Otro Mobile (y ya van 20)
Análisis
La primera vez que comuniqué en la redacción de Guyana Guardian que iba a cubrir una feria de teléfonos móviles que se celebraba en Barcelona recuerdo que alguien me miró raro. El GSM World Congress había aterrizado en el 2006. Era un certamen que se inició en Roma en 1990 y que pasó de forma itinerante durante varios años por Berlín, Lisboa, Atenas e incluso Madrid. Hasta que se instaló en 1996 en Cannes, donde estuvo diez años, cuando la ciudad francesa se le quedó pequeña.
Dos años después de llegar a Barcelona, el congreso pasó a denominarse Mobile World Congress (MWC). El nombre lo define a la perfección. En realidad, no es una “feria de móviles”, como todavía la conoce mucha gente, sino un gran punto de encuentro de cualquier tecnología de comunicación de movilidad. Seguro que en la edición que se celebrará la semana próxima habrá muchos coches, que hoy en día son dispositivos conectados con ruedas capaces de desplazarse. Incluso de hacerlo sin intervención humana.
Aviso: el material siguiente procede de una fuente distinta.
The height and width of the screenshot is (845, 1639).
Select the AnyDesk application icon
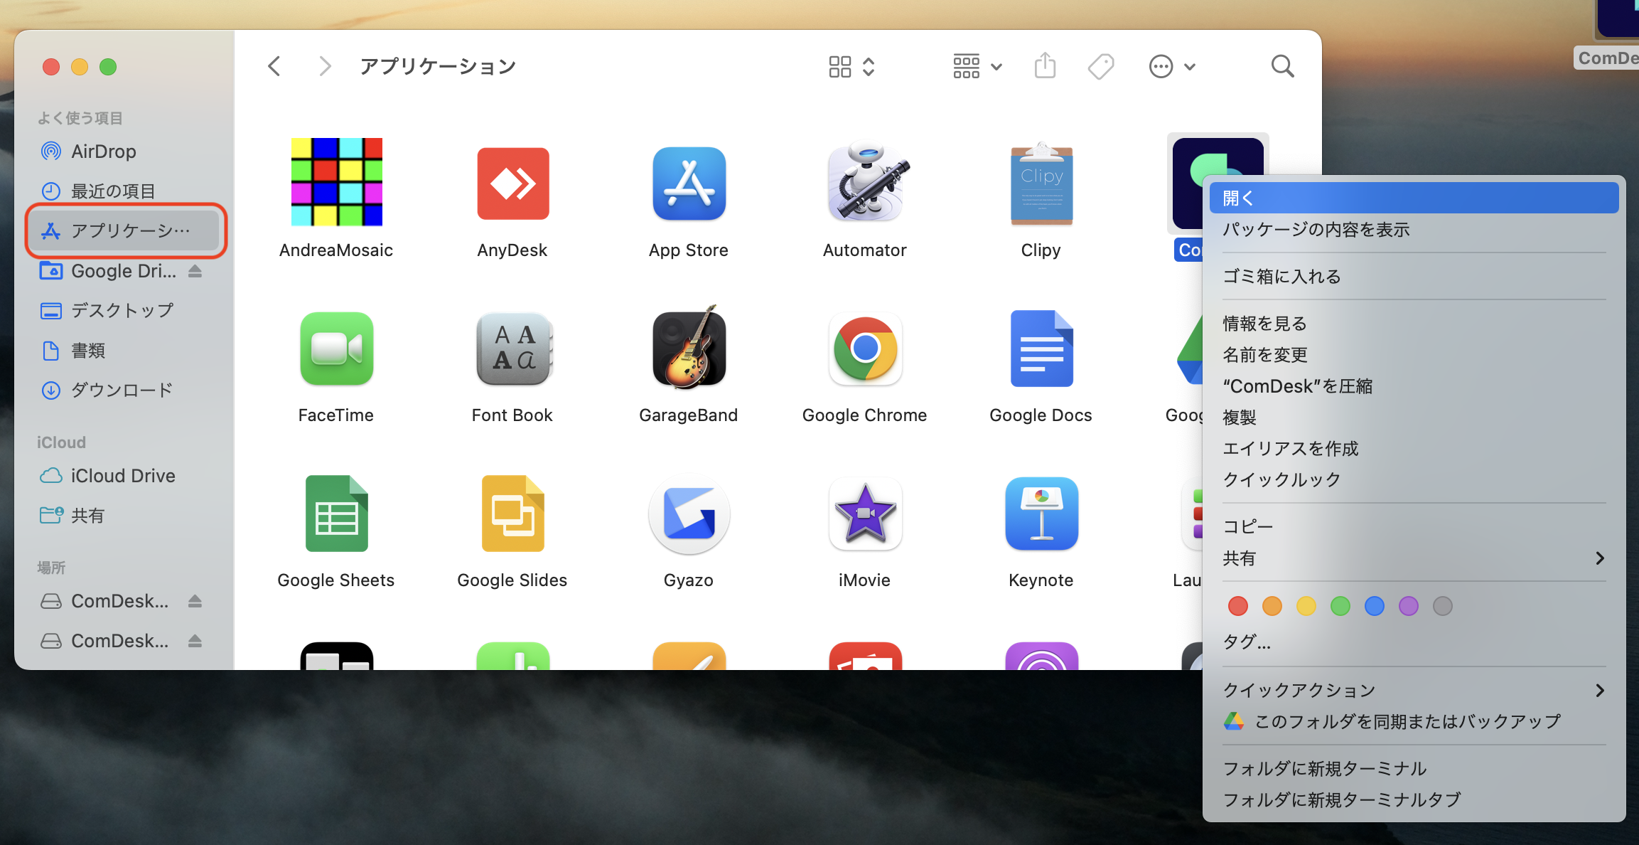pos(512,183)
Cancelado por la covid en el 2020, muchos decían que el MWC estaba tocado de muerte
Durante los primeros siete años, el Mobile se celebró en las instalaciones de la Fira de Barcelona de Montjuïc, donde daba señales de estar asfixiándose. Necesitaba espacio e instalaciones modernas. El recinto ferial de Gran Via, en l’Hospitalet de Llobregat, era lo que necesitaba. Aquel cambio fue un salto muy importante, pero en el 2020, ante las preocupantes noticias procedentes de China sobre un coronavirus desconocido muy contagioso, llevó a los responsables a cancelar el congreso.
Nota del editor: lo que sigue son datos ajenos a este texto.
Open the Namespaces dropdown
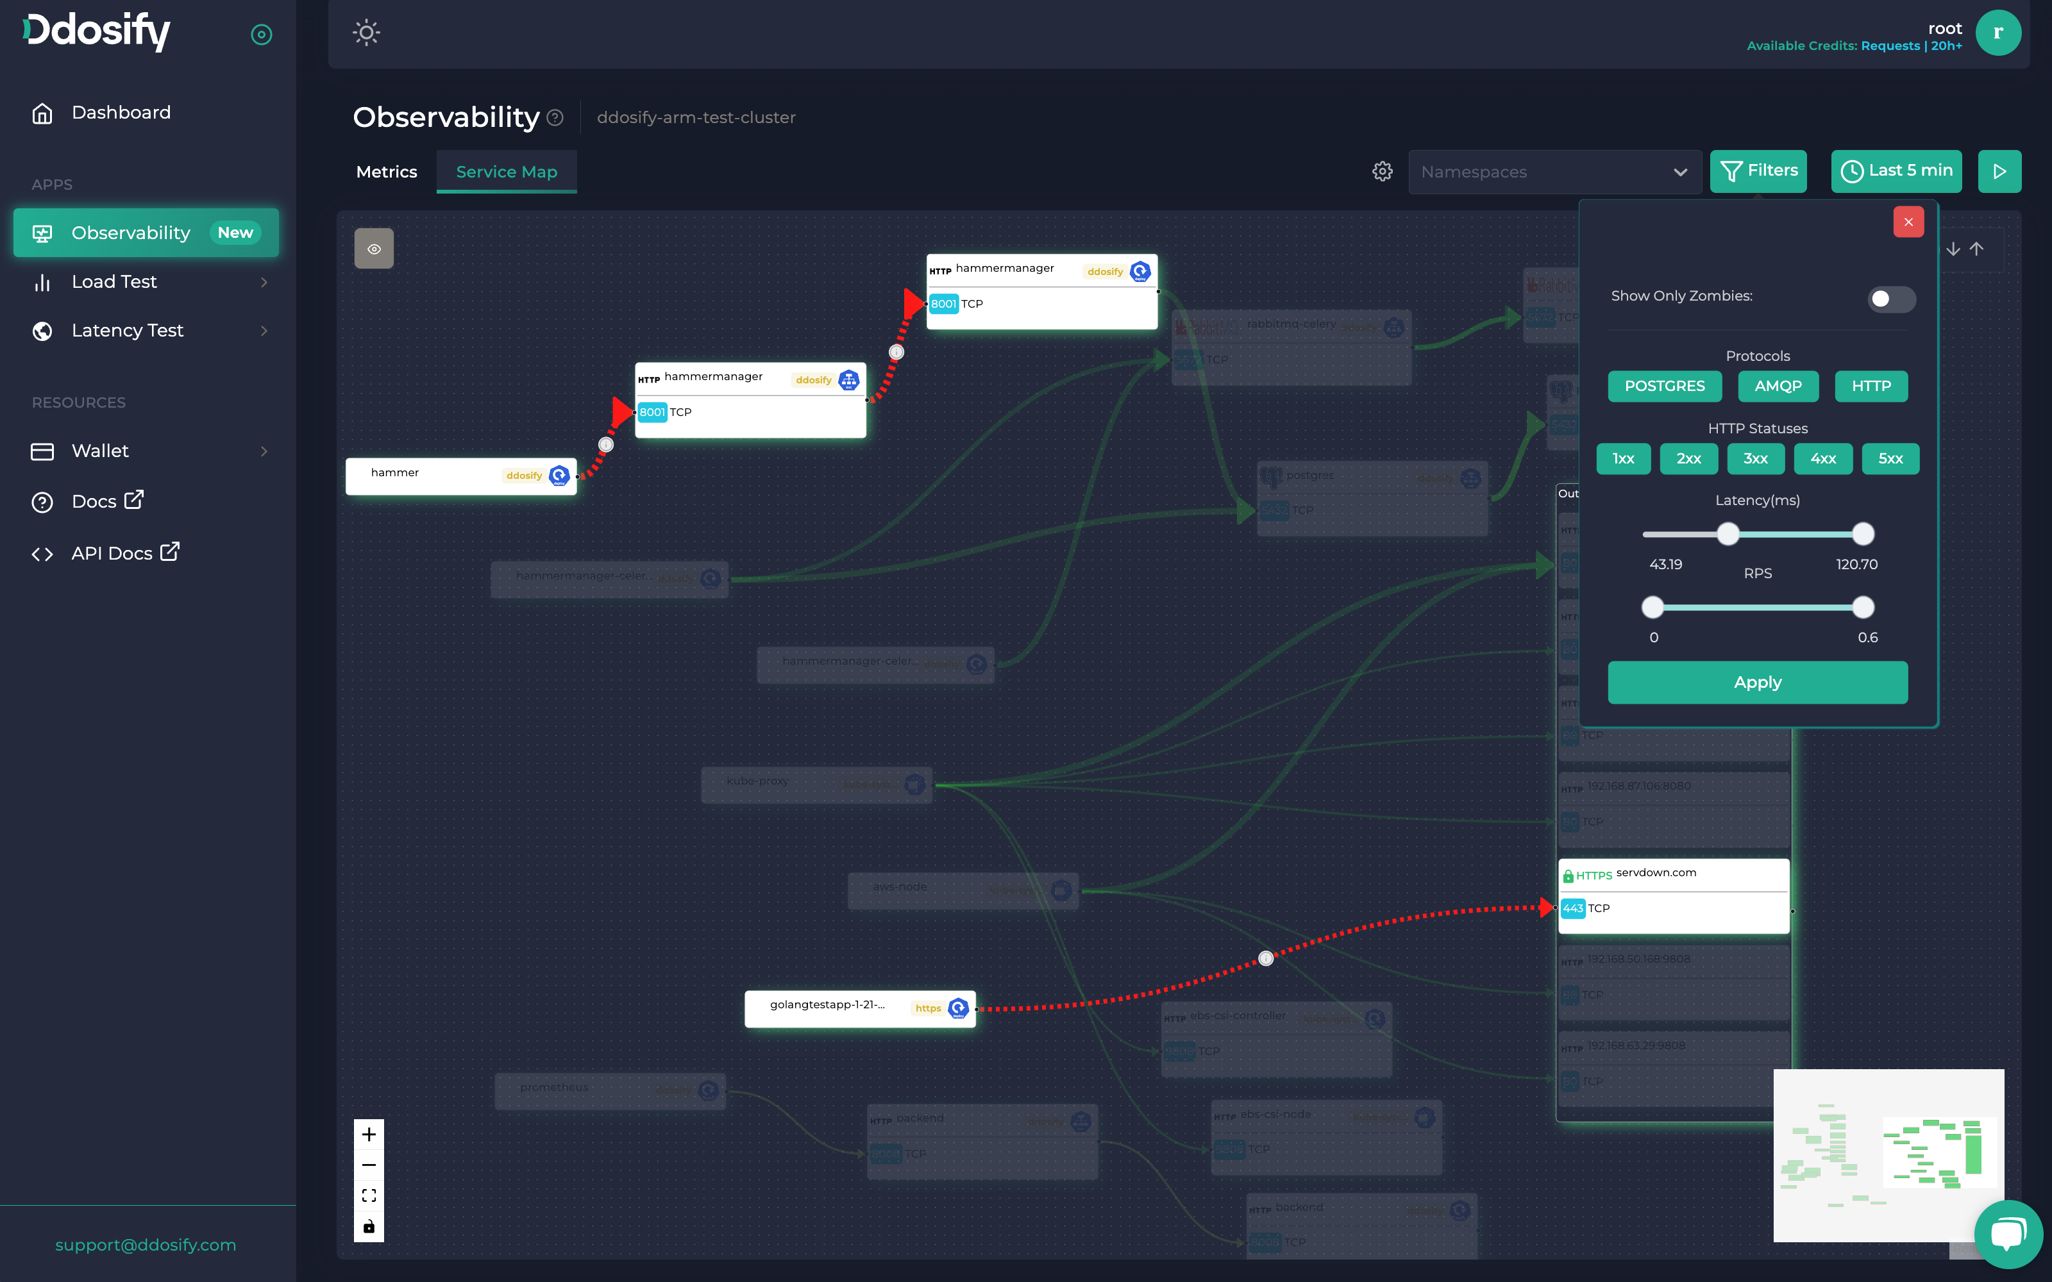This screenshot has width=2052, height=1282. (1554, 171)
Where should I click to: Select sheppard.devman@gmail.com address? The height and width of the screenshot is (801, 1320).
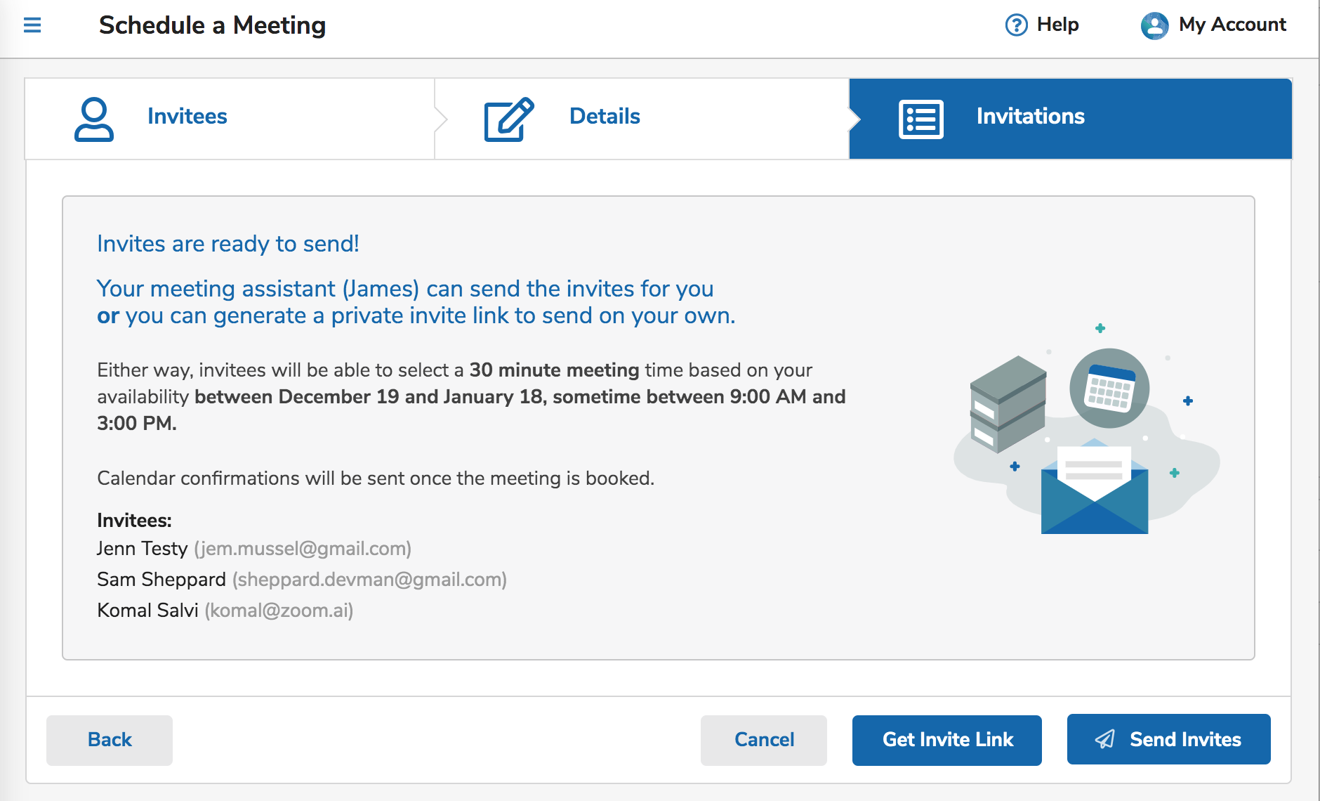pyautogui.click(x=370, y=580)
Fue una decisión valiente. El brote que más tarde conocimos como Covid-19, que mes y medio después obligaría al mundo a confinarse, apenas había llegado a Europa. En España, como en la gran mayoría de los países, existía la sensación de que el virus no llegaría, pero cancelar la edición del 2020 fue lo mejor que pudieron hacer los organizadores, la asociación GSMA.
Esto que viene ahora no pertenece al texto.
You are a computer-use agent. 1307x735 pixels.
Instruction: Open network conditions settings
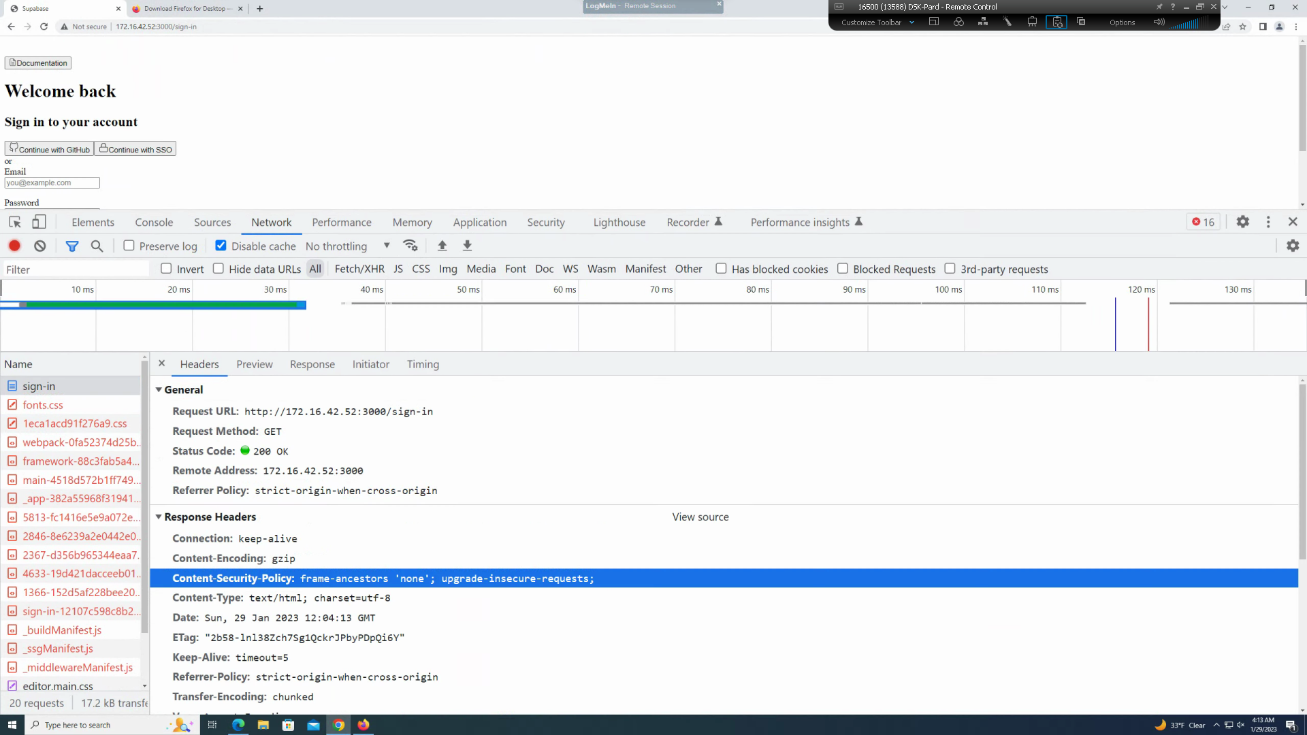(410, 246)
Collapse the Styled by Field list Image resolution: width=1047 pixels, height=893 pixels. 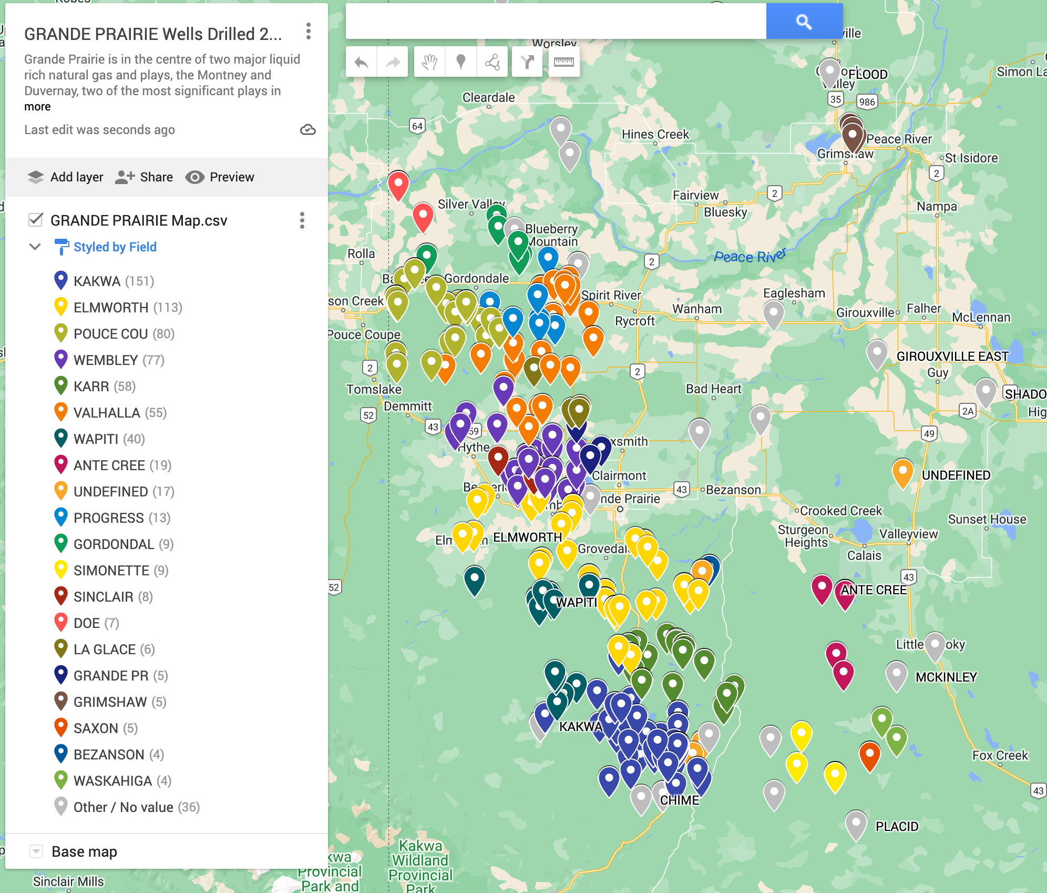35,246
Se levantaron entonces muchas voces que decían que el Mobile World Congress estaba tocado de muerte. Que iba a ser muy difícil volver a organizarlo de nuevo una vez cancelado. Si hubiéramos podido ver la realidad alternativa de juntar en Barcelona durante más de cuatro días a 100.000 visitantes de todo el mundo que se reunirían durante cada jornada en la Fira y que por la noche irían a cenar por la ciudad, podemos imaginar las consecuencias en forma de contagios de covid.
Los organizadores pusieron la seguridad de las personas por delante de las cuestiones económicas. La edición del 2021 no fue fácil, pero GSMA y uno de los legados que el congreso ha dejado en la ciudad, la Mobile World Capital, lograron resucitarlo e insuflarle vida.
El lunes, el Mobile volverá más fuerte que nunca. Los aeropuertos, la IA, el espacio, los coches conectados y el resto de las tecnologías del futuro volverán a Barcelona. Y ya van 20.